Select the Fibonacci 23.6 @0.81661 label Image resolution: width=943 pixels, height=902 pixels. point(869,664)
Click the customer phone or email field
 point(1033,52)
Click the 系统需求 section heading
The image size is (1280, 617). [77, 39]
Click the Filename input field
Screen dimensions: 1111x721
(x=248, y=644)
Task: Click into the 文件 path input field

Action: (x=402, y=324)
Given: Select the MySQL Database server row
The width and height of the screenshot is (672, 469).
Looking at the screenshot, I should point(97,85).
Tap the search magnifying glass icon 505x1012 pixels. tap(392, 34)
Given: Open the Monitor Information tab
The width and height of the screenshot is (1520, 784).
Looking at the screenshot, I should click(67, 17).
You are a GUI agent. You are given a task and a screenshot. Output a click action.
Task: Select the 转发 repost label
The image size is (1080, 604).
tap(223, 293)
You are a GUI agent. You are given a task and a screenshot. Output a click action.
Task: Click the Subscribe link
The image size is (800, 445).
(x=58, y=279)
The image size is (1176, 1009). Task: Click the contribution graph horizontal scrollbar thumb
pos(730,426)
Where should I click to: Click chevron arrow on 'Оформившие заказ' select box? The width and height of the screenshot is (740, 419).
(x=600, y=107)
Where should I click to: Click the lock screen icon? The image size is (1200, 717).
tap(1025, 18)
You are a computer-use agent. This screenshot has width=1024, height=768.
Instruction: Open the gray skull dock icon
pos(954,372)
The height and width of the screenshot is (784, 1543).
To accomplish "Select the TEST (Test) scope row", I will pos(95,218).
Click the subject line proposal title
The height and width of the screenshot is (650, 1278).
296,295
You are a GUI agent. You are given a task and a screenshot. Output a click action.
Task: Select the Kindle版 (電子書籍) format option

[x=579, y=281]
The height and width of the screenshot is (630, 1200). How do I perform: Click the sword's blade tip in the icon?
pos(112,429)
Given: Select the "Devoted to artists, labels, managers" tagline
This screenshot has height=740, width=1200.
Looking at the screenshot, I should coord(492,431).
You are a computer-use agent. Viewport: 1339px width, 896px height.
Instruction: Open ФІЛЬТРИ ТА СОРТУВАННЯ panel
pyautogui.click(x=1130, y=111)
━━━━━━━━
Task prompt - Copy the material above, keeping every line exactly as it stands.

Result of the exercise -
Select the Fibonacci 23.6 @0.81661 label Image resolution: width=943 pixels, height=902 pixels. point(869,664)
Click the customer phone or email field
 point(1033,52)
Click the 系统需求 section heading
The image size is (1280, 617). [77, 39]
Click the Filename input field
Screen dimensions: 1111x721
(x=248, y=644)
Task: Click into the 文件 path input field

Action: (x=402, y=324)
Given: Select the MySQL Database server row
The width and height of the screenshot is (672, 469).
Looking at the screenshot, I should point(97,85).
Tap the search magnifying glass icon 505x1012 pixels. tap(392, 34)
Given: Open the Monitor Information tab
The width and height of the screenshot is (1520, 784).
Looking at the screenshot, I should click(67, 17).
You are a GUI agent. You are given a task and a screenshot. Output a click action.
Task: Select the 转发 repost label
The image size is (1080, 604).
tap(223, 293)
You are a GUI agent. You are given a task and a screenshot. Output a click action.
Task: Click the Subscribe link
The image size is (800, 445).
(x=58, y=279)
The image size is (1176, 1009). Task: Click the contribution graph horizontal scrollbar thumb
pos(730,426)
Where should I click to: Click chevron arrow on 'Оформившие заказ' select box? The width and height of the screenshot is (740, 419).
(x=600, y=107)
Where should I click to: Click the lock screen icon? The image size is (1200, 717).
tap(1025, 18)
You are a computer-use agent. This screenshot has width=1024, height=768.
Instruction: Open the gray skull dock icon
pos(954,372)
The height and width of the screenshot is (784, 1543).
To accomplish "Select the TEST (Test) scope row", I will pos(95,218).
Click the subject line proposal title
The height and width of the screenshot is (650, 1278).
296,295
You are a GUI agent. You are given a task and a screenshot. Output a click action.
Task: Select the Kindle版 (電子書籍) format option

[x=579, y=281]
The height and width of the screenshot is (630, 1200). How do I perform: Click the sword's blade tip in the icon?
pos(112,429)
Given: Select the "Devoted to artists, labels, managers" tagline
This screenshot has height=740, width=1200.
Looking at the screenshot, I should coord(492,431).
You are a computer-use agent. Viewport: 1339px width, 896px height.
Instruction: Open ФІЛЬТРИ ТА СОРТУВАННЯ panel
pyautogui.click(x=1130, y=111)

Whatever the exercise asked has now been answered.